TASK LIST –
1) In the cross-validation code, what value does the KFold call give for random_state?
2) Please list each key in the hyper_params dictionary of the cross-validation code, along with the value it is set to.

As I loop through each fold I'll log train and validation CV scores so I have access to the individual values as well as the aggregate.

In [10]:
from sklearn.model_selection import KFold
import numpy as np

mlflow.tensorflow.autolog(disable=True)  # turn off logging

hyper_params = {"n_hidden": 2, "n_neurons": 15, "activation": "relu"}

kf = KFold(
    n_splits=5, shuffle=True, random_state=629
)  # define random for reproducibility
cv_train_losses = []
cv_val_losses = []
for fit, val in kf.split(X_train, y_train):
    # define train and validation set per fold
    train_data = (
        X_train[fit],
        {"main_output": y_train[fit], "aux_output": y_train[fit]},
    )
    val_data = (X_train[val], {"main_output": y_train[val], "aux_output": y_train[val]})
    model = build_model(**hyper_params)
    history = model.fit(
        train_data[0],
        train_data[1],
        epochs=20,
        validation_data=val_data,
        callbacks=[
            keras.callbacks.EarlyStopping(patience=5, restore_best_weights=True)
        ],
        verbose=0,
    )
    # update per fold loss
    train_loss, __, __ = model.evaluate(train_data[0], train_data[1], verbose=0)
    val_loss, __, __ = model.evaluate(val_data[0], val_data[1], verbose=0)
    cv_train_losses.append(train_loss)
    cv_val_losses.append(val_loss)

AVAILABLE DATA –
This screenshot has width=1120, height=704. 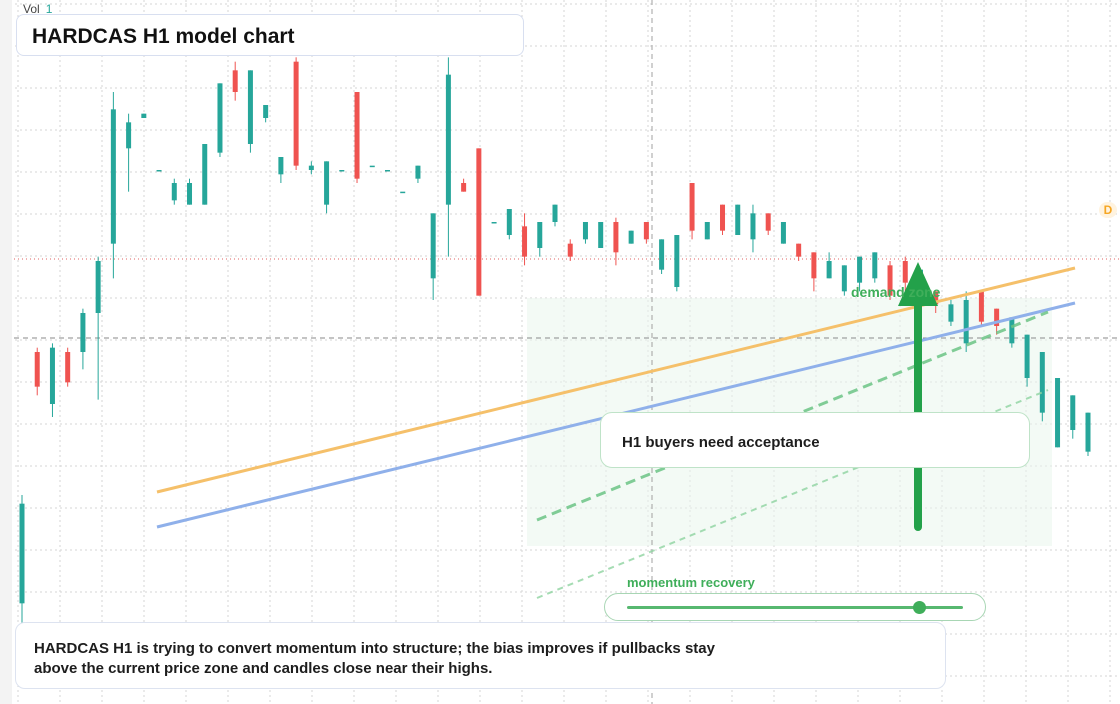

RESULTS FOR THE EXERCISE –
1) 629

2)
- n_hidden: 2
- n_neurons: 15
- activation: "relu"